Codes of Ethics in Tourism: Practice, Theory, Synthesis

Fennell's and Malloy's book makes a significant effort to put codes of ethics into the mainstream Tourism arena. Authors apply calculative and meditative thinking in their analysis of the development of such codes. The book addresses many difficult questions in relation to the national and global codes of ethics for tourism while adding fresh and new thinking that reflects the tourism industry of today. Our Society's values are changing together with the consumer , who is starting to make decisions on the basis of the ethical credentials of an organisation. This text reviews what has been done to date in tourism, and looks at the ethics from other industries, such as business and medicine. Authors argue that, 'having a code does not make an organisation ethical, but living through the code does make it an ethical organisation'. Ethics need to be part of all the organisational activity and regularly exercised as opposed to just a mere public relations cliche. Certification schemes, such as Green Globe will become a minimum requirement in the future.
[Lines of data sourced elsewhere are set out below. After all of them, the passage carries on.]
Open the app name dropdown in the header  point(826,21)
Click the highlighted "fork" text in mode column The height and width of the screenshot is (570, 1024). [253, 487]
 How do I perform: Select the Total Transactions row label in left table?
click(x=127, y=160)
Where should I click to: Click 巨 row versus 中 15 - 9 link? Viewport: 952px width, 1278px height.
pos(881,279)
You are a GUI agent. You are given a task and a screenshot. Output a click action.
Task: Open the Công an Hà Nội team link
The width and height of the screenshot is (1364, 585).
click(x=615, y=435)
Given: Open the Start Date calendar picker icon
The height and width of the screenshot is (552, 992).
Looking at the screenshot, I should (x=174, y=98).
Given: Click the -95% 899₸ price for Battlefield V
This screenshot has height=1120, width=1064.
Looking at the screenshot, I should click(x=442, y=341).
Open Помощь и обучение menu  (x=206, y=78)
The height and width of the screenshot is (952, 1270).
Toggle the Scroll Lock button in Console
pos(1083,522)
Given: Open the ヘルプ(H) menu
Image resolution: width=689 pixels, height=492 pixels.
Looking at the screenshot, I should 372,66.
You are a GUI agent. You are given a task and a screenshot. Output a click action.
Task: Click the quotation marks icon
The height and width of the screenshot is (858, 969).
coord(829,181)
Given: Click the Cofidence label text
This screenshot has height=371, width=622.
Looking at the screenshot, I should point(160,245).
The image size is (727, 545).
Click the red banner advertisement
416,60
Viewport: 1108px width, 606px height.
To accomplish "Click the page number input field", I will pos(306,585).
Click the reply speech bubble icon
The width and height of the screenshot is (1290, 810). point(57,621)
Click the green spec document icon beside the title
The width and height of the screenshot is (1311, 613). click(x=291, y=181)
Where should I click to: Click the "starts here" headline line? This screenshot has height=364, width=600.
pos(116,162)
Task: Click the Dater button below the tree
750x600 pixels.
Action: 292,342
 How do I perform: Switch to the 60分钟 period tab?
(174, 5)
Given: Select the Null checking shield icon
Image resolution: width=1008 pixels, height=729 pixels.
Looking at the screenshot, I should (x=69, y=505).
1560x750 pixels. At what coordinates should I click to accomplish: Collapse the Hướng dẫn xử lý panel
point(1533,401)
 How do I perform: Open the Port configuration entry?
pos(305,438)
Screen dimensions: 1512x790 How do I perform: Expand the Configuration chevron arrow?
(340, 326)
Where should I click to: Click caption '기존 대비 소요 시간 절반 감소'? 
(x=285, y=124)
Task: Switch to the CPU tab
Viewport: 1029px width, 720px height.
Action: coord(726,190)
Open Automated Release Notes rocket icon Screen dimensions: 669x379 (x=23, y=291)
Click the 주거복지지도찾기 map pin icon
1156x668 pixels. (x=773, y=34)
Codes emerge as a result of pressure from the consumer and competitors, who are increasingly driving the new wave with their expectations that tourism products should be not only safe but of the highest standard. A wide range of concepts have been discussed, many of which are relevant to tourism subjects studied at University, concepts include : hedonism, socio - cultural impacts, globalisation, consumer behaviour, corporate social responsibility, and consumerism. This text will make a valuable addition to the reference section of many university libraries as well as for those working in the industry. One of the main conclusions drawn from this book is that there are simply too few readily available sources related to codes of ethics in tourism at this present time. An effort must be made to stimulate further discussions and research in this field.